Tooth Bleaching Increases Dentinal Protease Activity

C Sato 1, FA Rodrigues 1, DM Garcia 1, CMP Vidal 2, DH Pashley 3, L Tjäderhane 4, MR Carrilho 5, FD Nascimento 6,*, ILS Tersariol 1,7,*
PMCID: PMC3545693  PMID: 23242228

Abstract

Hydrogen peroxide is an oxidative agent commonly used for dental bleaching procedures. The structural and biochemical responses of enamel, dentin, and pulp tissues to the in vivo bleaching of human (n = 20) premolars were investigated in this study. Atomic force microscopy (AFM) was used to observe enamel nanostructure. The chemical composition of enamel and dentin was analyzed by infrared spectroscopy (FTIR). The enzymatic activities of dental cathepsin B and matrix metalloproteinases (MMPs) were monitored with fluorogenic substrates. The amount of collagen in dentin was measured by emission of collagen autofluorescence with confocal fluorescence microscopy. The presence of Reactive Oxygen Species (ROS) in the pulp was evaluated with a fluorogenic 2′,7′-dichlorodihydrofluorescein diacetate (DCFDA) probe. Vital bleaching of teeth significantly altered all tested parameters: AFM images revealed a corrosion of surface enamel nanostructure; FTIR analysis showed a loss of carbonate and proteins from enamel and dentin, along with an increase in the proteolytic activity of cathepsin-B and MMPs; and there was a reduction in the autofluorescence of collagen and an increase in both cathepsin-B activity and ROS in pulp tissues. Together, these results indicate that 35% hydrogen peroxide used in clinical bleaching protocols dramatically alters the structural and biochemical properties of dental hard and soft pulp tissue.

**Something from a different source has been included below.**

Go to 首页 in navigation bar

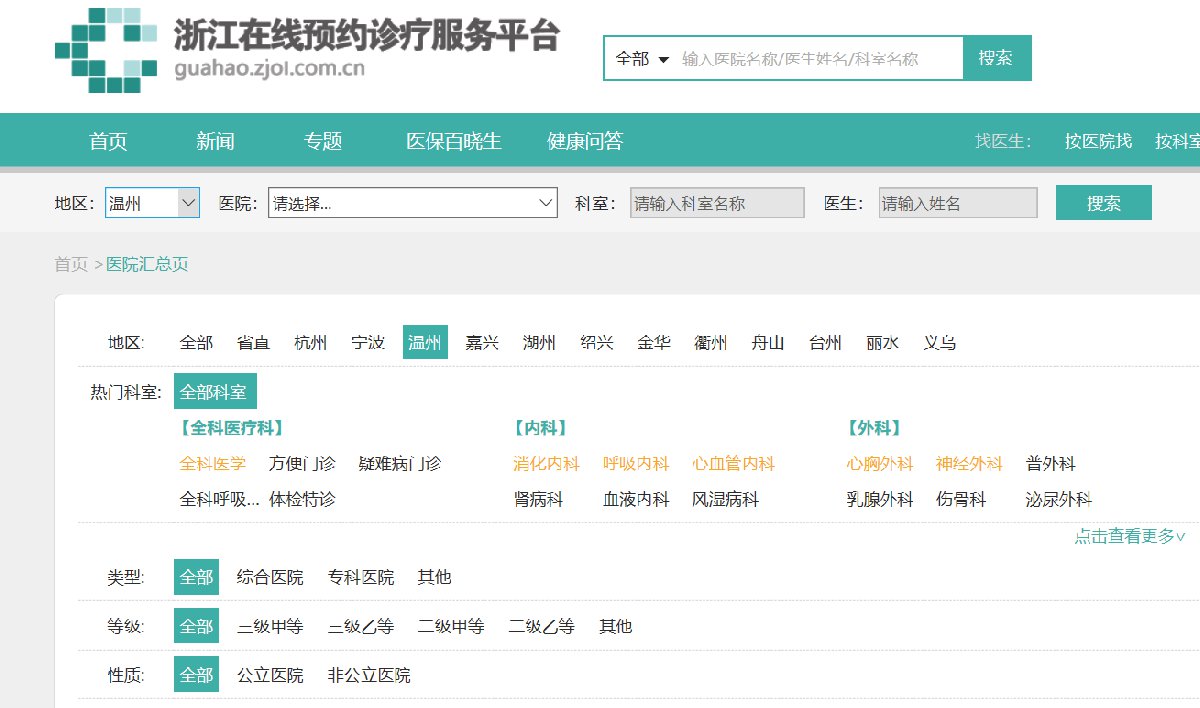tap(108, 141)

Keywords: tooth bleaching, cysteine proteases, matrix metalloproteinase, collagen, FTIR, confocal microscopy

Introduction

Hydrogen peroxide (H2O2) is widely used in different concentrations as a dental bleaching agent. Although it is effective in whitening darkened/colored teeth, the oxidative effect of H2O2 has been claimed to be responsible for histochemical (Rotstein et al., 1996; Fattibene et al., 2005; Bistey et al., 2007) and morphological alternations in the structure of dental tissues (Hegedus et al., 1999), which may explain the significant reduction of mechanical properties of these tissues after bleaching treatment (Attin et al., 2005; Forner et al., 2009).

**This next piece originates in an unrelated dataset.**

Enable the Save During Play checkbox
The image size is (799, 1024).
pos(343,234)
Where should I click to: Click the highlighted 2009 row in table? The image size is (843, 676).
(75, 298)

The low molecular mass of H2O2 (34 daltons) favors its rapid diffusion into enamel prisms and interprismatic spaces (Park et al., 2004), where it can remain entrapped, exerting a prolonged effect on structures that do not necessarily need to be bleached. Moreover, in certain circumstances, H2O2 could reach the pulp chamber through dentinal tubules, causing reduction of cell proliferation, metabolism, and viability (Min et al., 2008) and reduction of pulp-reparative capacity (Goldberg and Smith, 2004) and tissue necrosis (Costa et al., 2010) and inducing pulpal pain (Lu et al., 2001; Kugel et al., 2006). Despite literature indicating that, at low concentrations, bleaching agents are not harmful to dental structures (Goldberg et al., 2010), there are few current data regarding the effects of high concentrations of H2O2 (35%) on the integrity of dental tissues.

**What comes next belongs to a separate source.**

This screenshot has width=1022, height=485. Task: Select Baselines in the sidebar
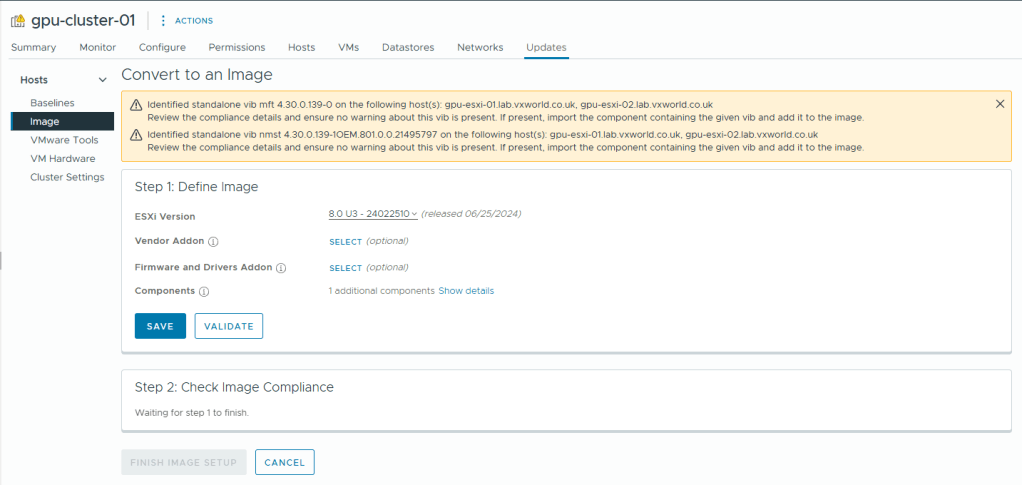[52, 103]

It was recently reported that bleaching agents could increase matrix metalloproteinase (MMP)-mediated collagen degradation in dentin (Toledano et al., 2011). Our group has recently shown that, in addition to MMPs, the human dentin-pulp complex also contains cysteine proteases, which may, in concert with MMPs, be involved in the remodeling/degradation process of dentin matrix in sound and caries-affected teeth (Tersariol et al., 2010; Nascimento et al., 2011).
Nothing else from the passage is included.